Cyclosilicate mineral

Baratovite is a very rare cyclosilicate mineral named after Rauf Baratovich Baratov from Tajikistan. It was discovered in 1974 at Dara-Pioz glacier, Tajikistan, and was approved by the International Mineralogical Association only a year later in 1975. The glacier gives home to 133 valid species, and is the type locality of 33 minerals, one of which is baratovite.

== Properties ==
It's a titanium rich variant of aleksandrovite. Although it is considered to be rich in titanium, and the fact it is the fluor-dominant analog of katayamalite, some mineralogist consider baratovite to be a hydroxyl-, rather than fluorine-dominant. In this case, it would make katayamalite the same species, as baratovite is isostructural with it. Common impurities include magnesium, natrium, iron and niobium. Baratovite was originally described to have a 3 - 3.5 hardness on the Mohs scale, which was later corrected to 5 - 6. It has a perfect cleavage in two directions crossing basal plane, in {001}, and the luster of the mineral is pearly on the cleavages.
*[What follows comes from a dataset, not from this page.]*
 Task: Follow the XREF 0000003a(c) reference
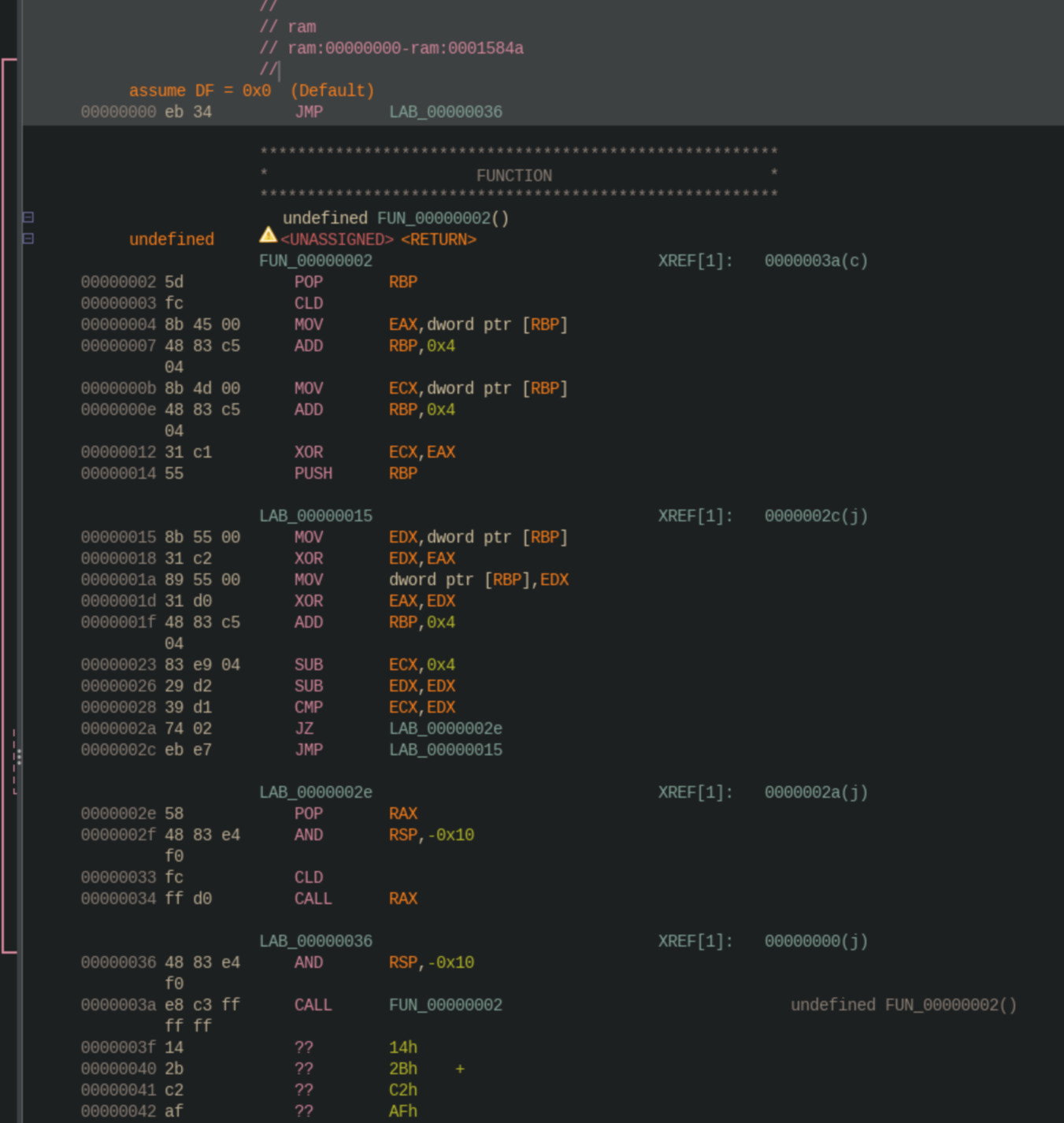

It consists mainly of oxygen (40.88%), silicon (23.92%) and calcium (19.91%), but also contains titanium (5.10%), zirconium (3.24%), potassium (2.78%), fluorine (2.70%) and lithium (1.48%). It has a barely detectable, 39.51 radioactivity, measured in Gamma Ray American Petroleum Institute Units. The concentration per GRapi units in percentage is 2.53. It is the end member of the series. The mineral also shows fluorescent properties. Inspected under short wavelength ultraviolet light, it has a blueish white fluorescence. The mineral is similar to muscovite, but can be distinguished by its fluorescence. Baratovite can either be colorless, white, or have pinkish tints. It forms platy deposits up to 5 cms that are nacre-white, and it grows in patchy granular aggregates. The mineral is monoclinic, probably pseudo-hexagonal, which is shown by the single crystal X-ray study. When inspected under a microscope, it can be clearly seen that the mineral is perfectly homogeneous. The mineral has an extremely low anisotropy.

== Occurrences ==
It's a type locality of Dara-Pioz glacier, Tajikistan, but it also occurs at the Iwagi islet, Japan. It occurs as an accessory mineral. It occurs in the form of veinlets in quartzes, albites and aegirines, and in albitites in syenites. Minerals associated with baratovite vary between localities.

The associated minerals of baratovite specimens found in Dara-i-Pioz massif, Tajikistan are: quartz, albite, ekanite, titanite, aegirine and miserite.

Associated minerals of biotite from Iwagi islet, Japan are: apatite, zircon, pectolite, sugilite, allanite, titanite, aegirine and albite.